PROBLEM DESCRIPTION:
Nothing but the lines from the first line of the records below to the line holding "898x718 pixels." belongs in the answer, copied exactly and without pictures.
[[ DATA SUPPLIED, beginning ]]
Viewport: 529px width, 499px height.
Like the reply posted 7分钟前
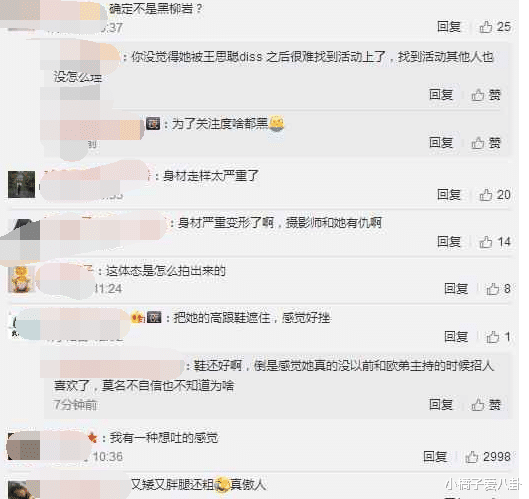pyautogui.click(x=486, y=405)
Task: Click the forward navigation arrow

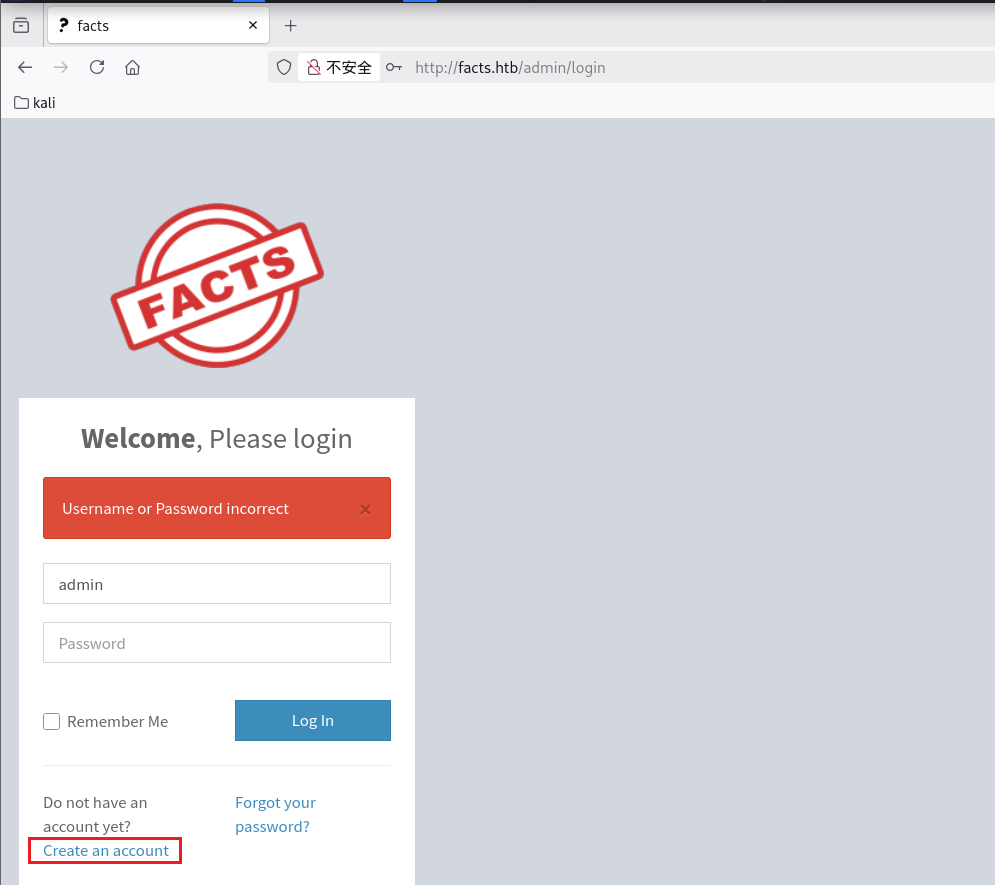Action: pyautogui.click(x=61, y=68)
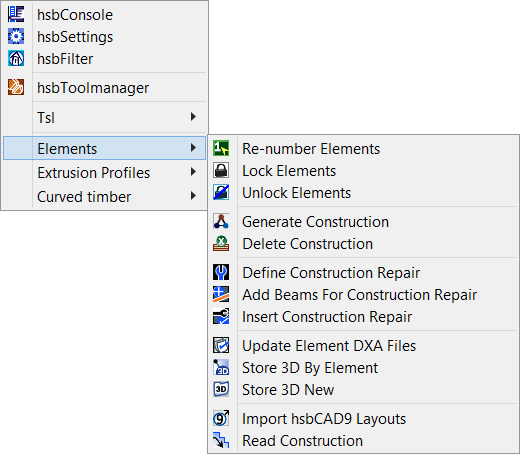Click the Import hsbCAD9 Layouts icon
Viewport: 520px width, 454px height.
221,418
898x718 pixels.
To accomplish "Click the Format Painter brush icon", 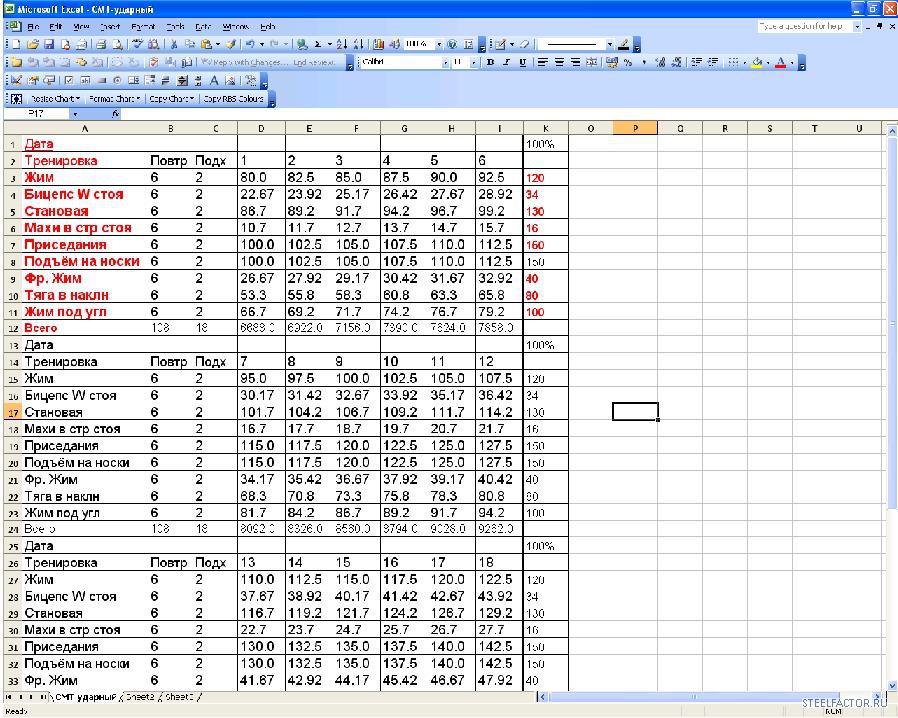I will tap(231, 45).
[[ DATA SUPPLIED, end ]]
TASK OUTPUT:
Viewport: 529px width, 499px height.
Like the reply posted 7分钟前
pyautogui.click(x=486, y=405)
Task: Click the forward navigation arrow

Action: pyautogui.click(x=61, y=68)
Click the Import hsbCAD9 Layouts icon
Viewport: 520px width, 454px height.
221,418
898x718 pixels.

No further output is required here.